Archive for February 11th, 2010

Top Trends Panel – VALA2010 Day 2 Afternoon

conference No Comments »

Top Trends Panel – Tom Tague, Roy Tennant, ? ,Marshall Breeding and Karen Calhoun – moderated by Anne Beaumont.

Anne began with an example to start the conversation. It started with a photo, with information provided by the library, which conflicted with what a user offered, who dated it between 1870 and 1876, due to the type of features included or lacking in the image. How do you check the authority of it when things are coming in so fast.

What do you do? Suggested that we add it like a kind of letter to the editor, so that its a chance to share the information, without needing to worry about authority.  If its wrong then the community of users will correct it amongst themselves. Need to acknowledge the difference and separation between library generated content and user generated content.

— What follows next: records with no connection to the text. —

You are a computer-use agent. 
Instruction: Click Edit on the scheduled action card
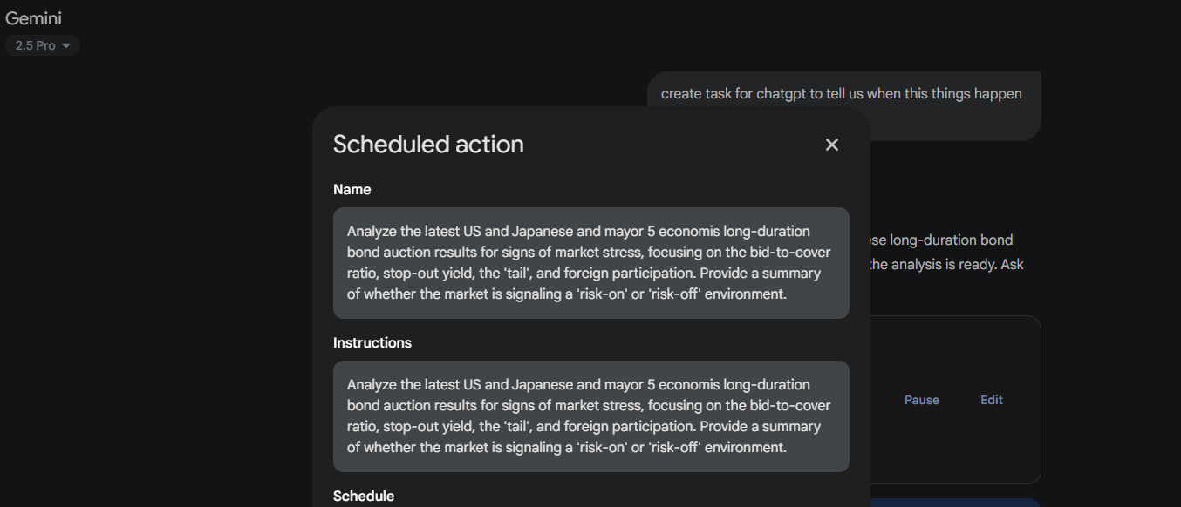pyautogui.click(x=991, y=400)
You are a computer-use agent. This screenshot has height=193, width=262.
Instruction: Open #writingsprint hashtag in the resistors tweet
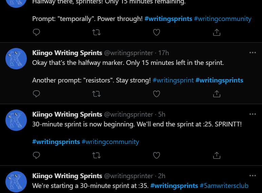[x=173, y=80]
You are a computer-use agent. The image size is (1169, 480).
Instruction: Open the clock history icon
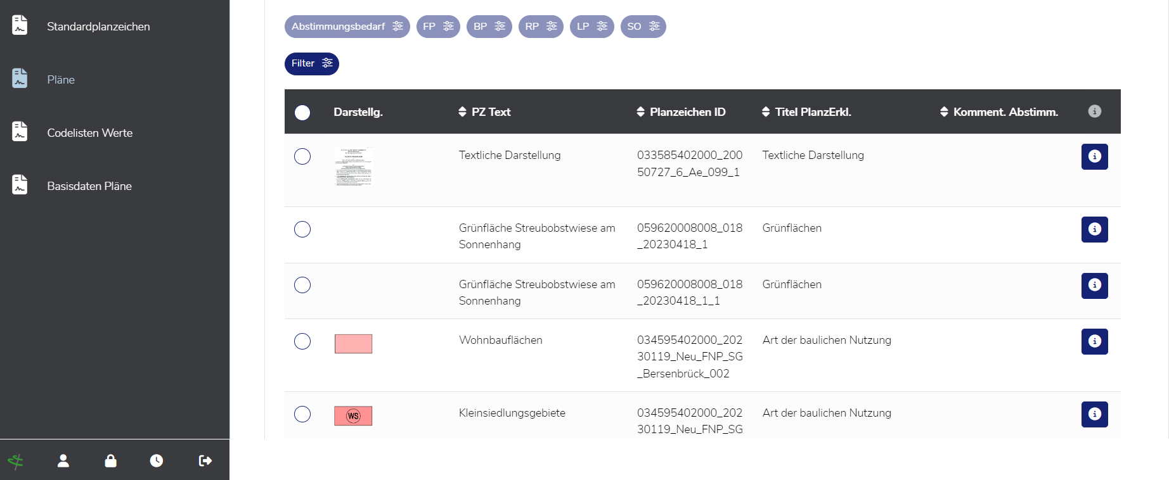point(157,460)
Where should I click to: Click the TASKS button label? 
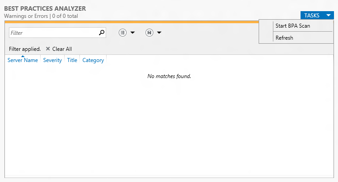pos(312,16)
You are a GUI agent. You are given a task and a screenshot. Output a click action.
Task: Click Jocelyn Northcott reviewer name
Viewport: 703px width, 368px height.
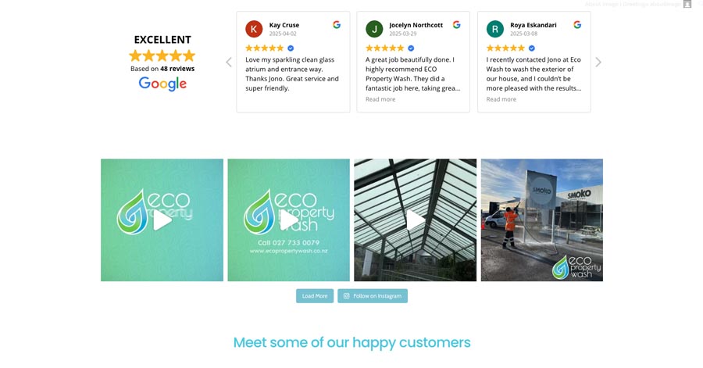pos(416,25)
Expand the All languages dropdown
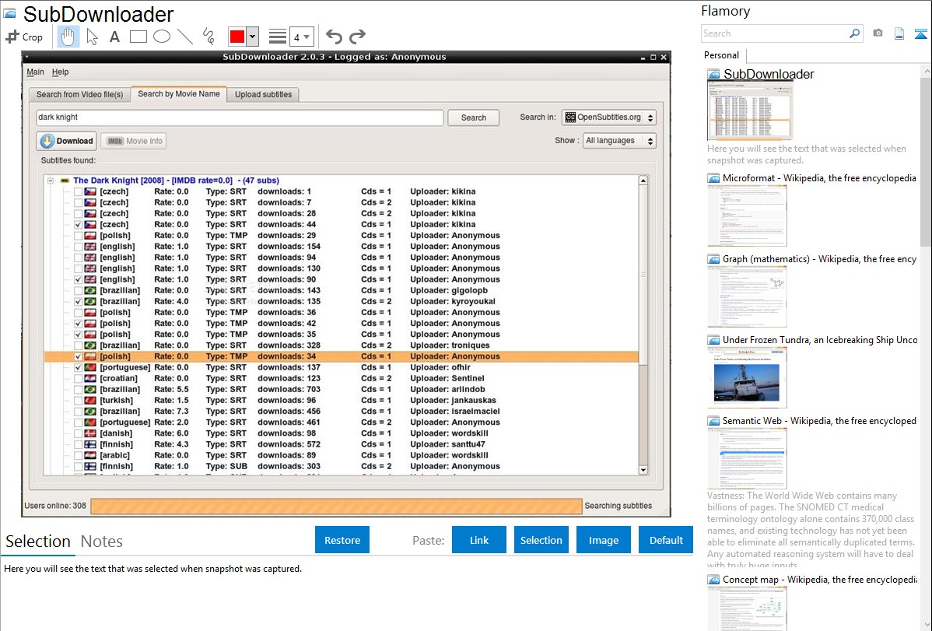The image size is (932, 631). click(619, 141)
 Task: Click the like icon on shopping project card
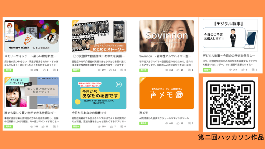(43, 126)
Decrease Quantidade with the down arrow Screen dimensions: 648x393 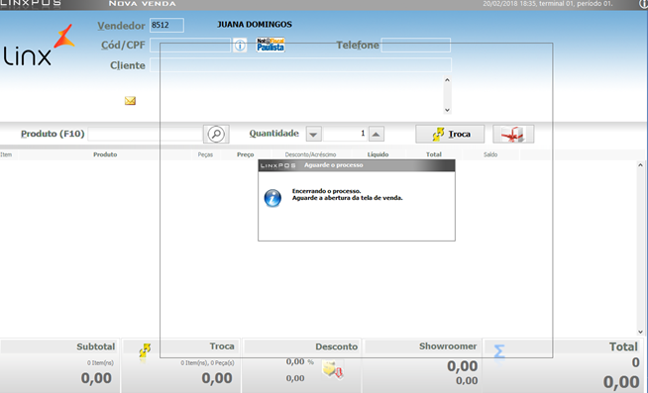(x=314, y=134)
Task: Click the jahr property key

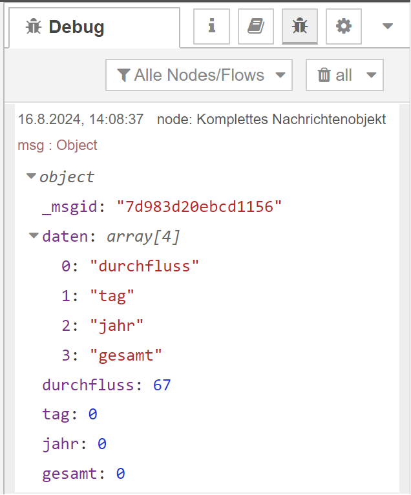Action: pyautogui.click(x=65, y=444)
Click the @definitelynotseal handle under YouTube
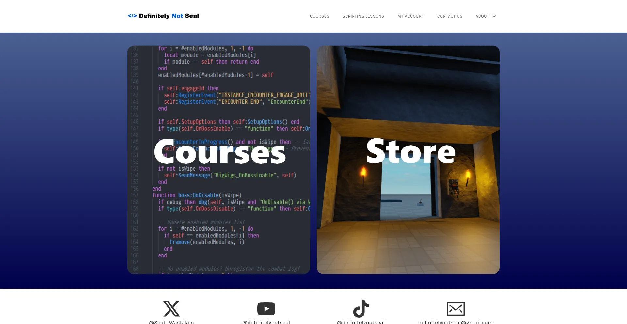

Powerhouse Museum has this problem all the time, but not often that they get something that needs the curators to go away and fact check, but when they do, it is well worth the effort. Powerhouse allows uses to add and delete tags, both their own and other peoples. We would be lucky to get tags, so we shouldn’t be putting barriers in place to discourage this. Flickr is a social environment with people who are used to tagging and where you don’t have ultimately responsibility for what people add.

NLA adds their user generated content as a layer to the content. It can look as if it is integrated but it isn’t, but the difference is made clear. UGC is not moderated. Need to be able to hear from them. Can blend these things in useful ways. Sometimes our users know more about a subject than we do, so we should make the most of their knowledge when they contribute it.

Starting point for user contributed content – using the alphabetic descriptors that match particular Dewey numbers. It gives people a stepping off point.

VALA2010 Concurrent Session 7 – Innovation

conference No Comments »

Warwick Cathro and Susan Collier – Developing Trove: the policy and technical challenges

Trove is a free discovery service for the public. It allows them to discover annotate content. For both the casual user and researcher. It is part of Australian infrastructure not a purchased product. Its all NLAs services rolled into one, then with more added.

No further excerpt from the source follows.